# Assertion RLA

## Overview of the assertion audit tool

The tool requires as input:

+ audit-specific and contest-specific parameters, such as
    - whether to sample with or without replacement
    - the name of the risk function to use, and any parameters it requires
    - a risk limit for each contest to be audited
    - the social choice function for each contest, including the number of winners
    - candidate identifiers
+ a ballot manifest**
+ a random seed
+ a file of cast vote records
+ reported results for each contest
+ json files of assertions for IRV contests (one file per IRV contest)
+ human reading of voter intent from the paper cards selected for audit

** The ballot manifest could be only for cards purported to contain the
contests under audit (manifest_type == "STYLE"), or could include cards that might not contain the
contest (manifest_type == "ALL"). These are treated differently. If the sample is to be drawn only from cards that--according to the CVR--contain the contest, and a sampled card turns out not to
contain the contest, that is considered a discrepancy, dealt with using the "phantoms to zombies" approach.
It is assumed that every CVR corresponds to a card in the manifest, but there might
be cards cast in the contest for which there is no corresponding CVR. In that case,
phantom records are created to ensure that the audit is still truly risk-limiting.

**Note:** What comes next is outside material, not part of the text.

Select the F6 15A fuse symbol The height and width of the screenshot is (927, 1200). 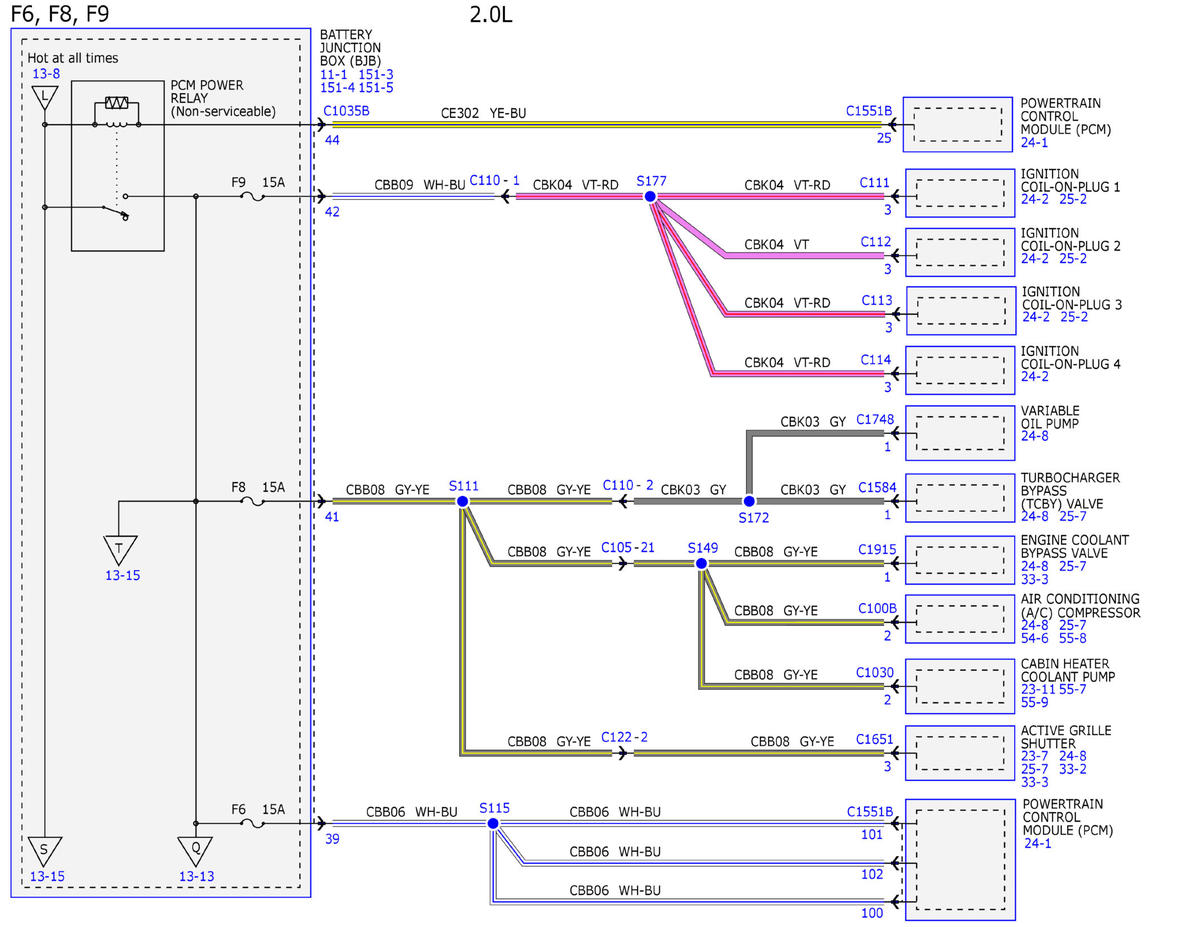254,824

The tool helps select cards for audit, and reports when the audit has found sufficiently strong evidence to stop.

The tool exports a log of all the audit inputs except the CVR file, but including the auditors' manually determined voter intent from the audited cards.

The current version uses a single sample to audit all contests. It would be possible to refine things to target smaller contests.

In [1]:
from __future__ import division, print_function

import math
import json
import warnings
import numpy as np
import pandas as pd
import csv

from collections import OrderedDict
from IPython.display import display, HTML

from cryptorandom.cryptorandom import SHA256
from cryptorandom.sample import sample_by_index

from assertion_audit_utils import \
    Assertion, Assorter, CVR, TestNonnegMean, check_audit_parameters, write_audit_parameters
from dominion_tools import \
    prep_dominion_manifest, sample_from_manifest, write_cards_sampled


# Audit parameters.

* `seed`: the numeric seed for the pseudo-random number generator used to draw sample 
* `replacement`: whether to sample with replacement. If the sample is drawn with replacement, gamma must also be specified.
* `risk_function`: the function to be used to measure risk. Options are `kaplan_markov`,`kaplan_wald`,`kaplan_kolmogorov`,`wald_sprt`,`kaplan_martingale`. Not all risk functions work with every social choice function. `wald_sprt` applies only to plurality contests.
* `g`: a parameter to hedge against the possibility of observing a maximum overstatement. Require $g \in [0, 1)$ for `kaplan_markov` and `kaplan_wald`
* `N_cards`: an upper bound on the number of pieces of paper cast in the contest. This should be derived independently of the voting system. A ballot consists of one or more cards.

----

* `cvr_file`: filename for CVRs (input)
* `manifest_file`: filename for ballot manifest (input)
* `manifest_type`: "STYLE" if the manifest is supposed to list only cards that contain the contests under audit; "ALL" if the manifest contains all cards cast in the election
* `assertion_file`: filename of assertions for IRV contests, in RAIRE format
* `sample_file`: filename for sampled card identifiers (output)
* `mvr_file`: filename for manually ascertained votes from sampled cards (input)
* `log_file`: filename for audit log (output)

----

* `error_rates`: dict of expected error rates. The keys are
    + `o1_rate`: expected rate of 1-vote overstatements. Recommended value $\ge$ 0.001 if there are hand-marked ballots. Larger values increase the initial sample size, but make it more likely that the audit will conclude in a single round if the audit finds errors
    + `o2_rate`: expected rate of 2-vote overstatements. Recommended value 0.
    + `u1_rate`: expected rate of 1-vote understatements. Recommended value 0.
    + `u2_rate`: expected rate of 2-vote understatements. Recommended value 0.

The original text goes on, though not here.